No surprise that smartphone-carrying fans and visitors are using social feeds but sometimes this is one part of the puzzle that brands omit. The average Facebook user has 245 friends, according to a Pew study, meaning an event attended by even just 50 people has the potential to reach 12,250. That's not even counting Twitter, Tumblr, or Google+ followers and friends.
So if the dollars are already allocated, here are a few tips for leveraging your audience's social circles during a live event to increase engagement and generate revenue:
1. Develop a
Let's say you're the event planner for Lady Gaga's next concert. Your hashtag should be unique for that specific tour or concert. Don't use hashtags like #LadyGaga or #LadyGagaConcert. Both are too general and probably have loads of photos already. Develop a hashtag that is easy to remember, not too long, and unique to your event. For example, #GagaTour2013 if you want a campaign for the entire tour or #GagaAustin2013 if you want each stop on the tour to be its own campaign. Also, make sure you search for your own hashtag in Twitter and Instagram before committing to it. You don't want to realize too late that a hashtag you thought was unique is already in popular use.

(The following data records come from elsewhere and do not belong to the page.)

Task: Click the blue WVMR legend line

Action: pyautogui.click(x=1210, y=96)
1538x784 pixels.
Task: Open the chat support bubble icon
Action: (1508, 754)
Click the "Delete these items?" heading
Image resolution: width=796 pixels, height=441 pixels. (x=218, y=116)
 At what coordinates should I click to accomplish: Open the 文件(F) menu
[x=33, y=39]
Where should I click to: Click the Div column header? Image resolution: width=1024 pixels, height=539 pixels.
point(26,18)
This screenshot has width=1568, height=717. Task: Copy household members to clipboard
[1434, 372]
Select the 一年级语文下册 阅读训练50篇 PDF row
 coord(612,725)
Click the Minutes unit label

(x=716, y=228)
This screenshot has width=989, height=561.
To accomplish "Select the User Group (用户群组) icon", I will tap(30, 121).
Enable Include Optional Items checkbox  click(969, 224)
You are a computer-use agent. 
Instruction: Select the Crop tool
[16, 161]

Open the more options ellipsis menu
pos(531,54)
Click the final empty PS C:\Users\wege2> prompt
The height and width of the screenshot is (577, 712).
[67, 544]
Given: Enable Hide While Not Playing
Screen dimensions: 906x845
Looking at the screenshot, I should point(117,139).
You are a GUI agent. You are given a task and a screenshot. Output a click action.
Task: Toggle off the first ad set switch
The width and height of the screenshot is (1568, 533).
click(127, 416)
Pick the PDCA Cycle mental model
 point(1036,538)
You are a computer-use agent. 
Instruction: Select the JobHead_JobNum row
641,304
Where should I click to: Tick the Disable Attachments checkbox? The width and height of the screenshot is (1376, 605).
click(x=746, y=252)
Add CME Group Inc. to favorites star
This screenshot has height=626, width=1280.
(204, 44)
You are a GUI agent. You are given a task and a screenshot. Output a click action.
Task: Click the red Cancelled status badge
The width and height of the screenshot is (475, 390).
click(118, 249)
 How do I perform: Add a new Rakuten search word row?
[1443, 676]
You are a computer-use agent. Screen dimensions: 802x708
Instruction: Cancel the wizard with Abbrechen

2. Give clear instructions and information
Make sure it is easy for your audience to find your hashtag, Twitter handle, or other social media information they may need to participate. Promote the campaign before the event on your social media platforms and by sending an email blast to attendees who opted to receive communications from you. During the event, you can promote information using a large screen, with business cards handed out to attendees, or by even making announcements. If your campaign includes specific instructions like a photo challenge or Tweeting a special phrase, make sure those instructions are clear and easy to understand.
3. Showcase online content during the event
Having online engagement actually be a part of the live event is a fantastic way to encourage users to participate. Let's go back to the Lady Gaga example. How exciting would it be for users to have their tweets or Instagram photos show up in real time on a large screen next to their favorite singer? Event organizers are now using solutions that leverage photos on Twitter and Instagram with a unique hashtag and have those photos featured in real-time on a large screen at the event with the ability to moderate any content that doesn't fit in with their message.
4. Be part of the conversation
Don't just leave users feeling like they're shouting into the void. Reply to tweets, like Instagram photos, and post favorite responses to your Tumblr and Facebook. By developing a personal relationship with your customers, you're encouraging engagement.
5. Continue engagement after the event
Your campaign doesn't have to end just because your event did. You want to remind your audience about the amazing time they had at your event. There are plenty of ways to do this using email or social media platforms like Tumblr, Pinterest, and Facebook. For example, highlight favorite responses as photo sets on Tumblr, create a pin board of shared photos, or send out an email summarizing the event while including user-generated content. Don't let the conversation around your event end, and make sure to show users that you appreciate the content they shared with you.
Audiences are already bringing their phones into venues to snap photos and live-tweet events. The content is being created by users, so it's now up to event planners and brands to harness its power.